Of course the German was rotting, reflected Franky. If he wasn't, the combined insolence and brutality of such a menace, uttered at the table of one of the Britons in whose gore von Herrnung and his comrades yearned to dip their preposterous two-inch thumb-nails, took the bun, by the Great Brass Hat! He was perfectly cool, as his muscular white hands—for the dinner had arrived at the dessert stage—manipulated the silver knife that peeled a blood-red nectarine. What a splendid ring, a black-and-white pearl, large as a starling's egg, and set in platinum, the fellow sported on the little finger of that clawed left hand. What was he asking, in the suave voice with the guttural Teutonic accent?

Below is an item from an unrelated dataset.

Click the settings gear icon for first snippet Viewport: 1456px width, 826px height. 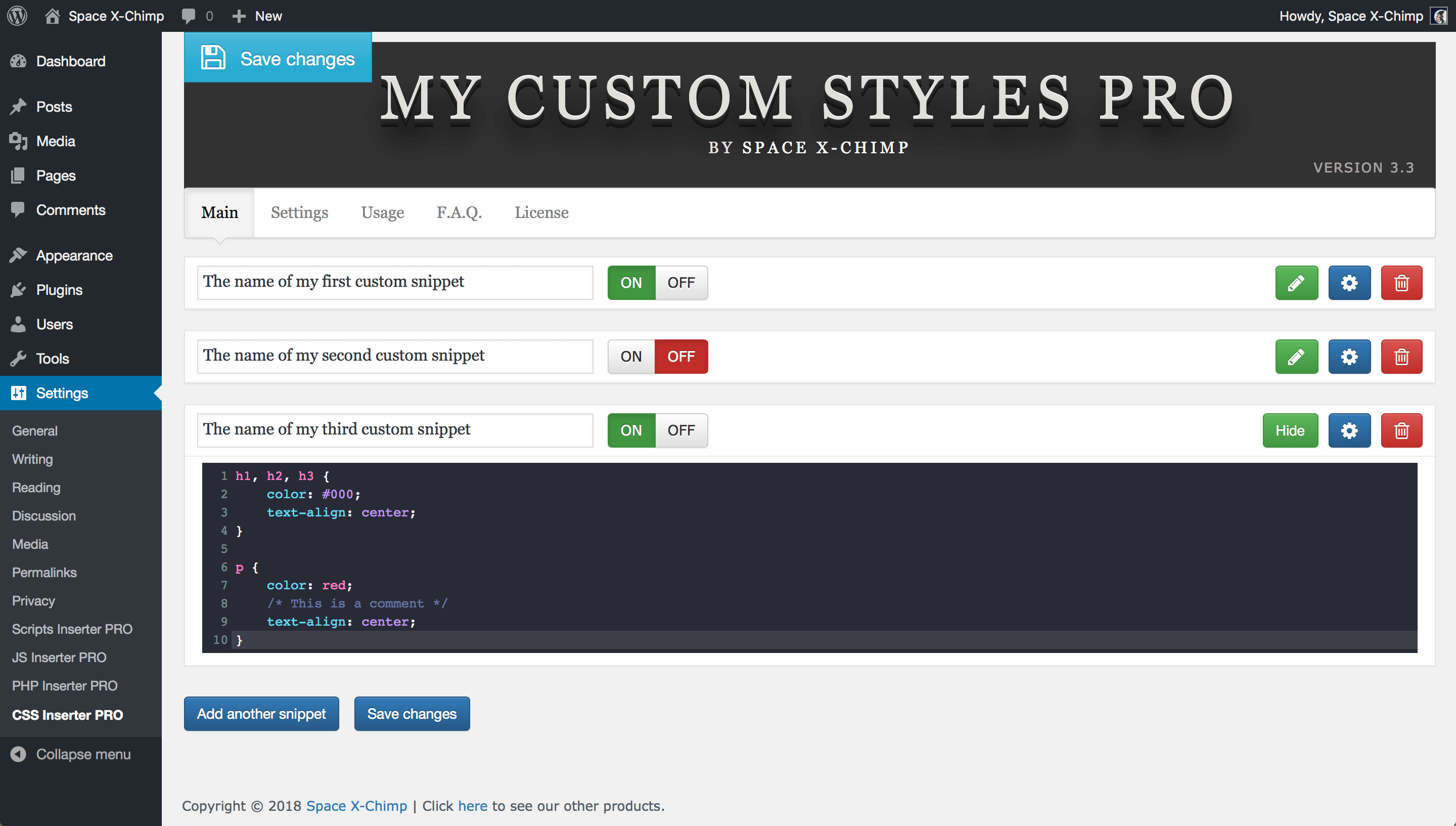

"You were in the Bois, I believe, Lord Norwater, early in the midday. Did you see any avions of the Service Aëronautique? Did the invention they were testing come up to expectations? .... Did the English aërial stabiliser answer well? ..."

Franky knew, as he encountered the compelling stare of the hard blue eyes, that he objected to their owner. He returned, in a tone more huffy and less dignified than he would have liked it to be:

"Can't say.... I was merely walking in the Bois with a lady. Wasn't on the ground as—an investigator of the professional sort."

"So!" Von Herrnung's face was set in a smile of easy amiability. The shot might have missed the bull for anything that was betrayed there. "And the name of the inventor? It has escaped my memory. Possibly you could tell me, eh?"

"Certainly," said Franky, planting one with pleasure. "He happens to be a cousin of mine. Would you like me to write down his address?"

"Gewiss—thanks so very much. But I will not trouble you!"

Nobody had heard the verbal encounter. Lady Wathe was holding the table with another anecdote punctuated with staccato peals of laughter, tinkling like the brazen bells of a beaten tambourine. Mademoiselle Nou-Nou, a Paris celebrity, belonging to the most ancient if not the most venerable of professions, had promenaded under the chestnuts at Longchamps that morning, attired, as to the upper portion of her body, in a sheath of spotted black gauze veiling, unlined—save with her own charms. And a witty Paris journalist had said that "the costume was designed to represent Eve, not before nor after, but behind the fall"; and Paillette, who was there, working up her "Modes" letter for Le Style, had answered——

Everybody at table was leaning forward and listening, as the Goblin quoted the riposte of Paillette.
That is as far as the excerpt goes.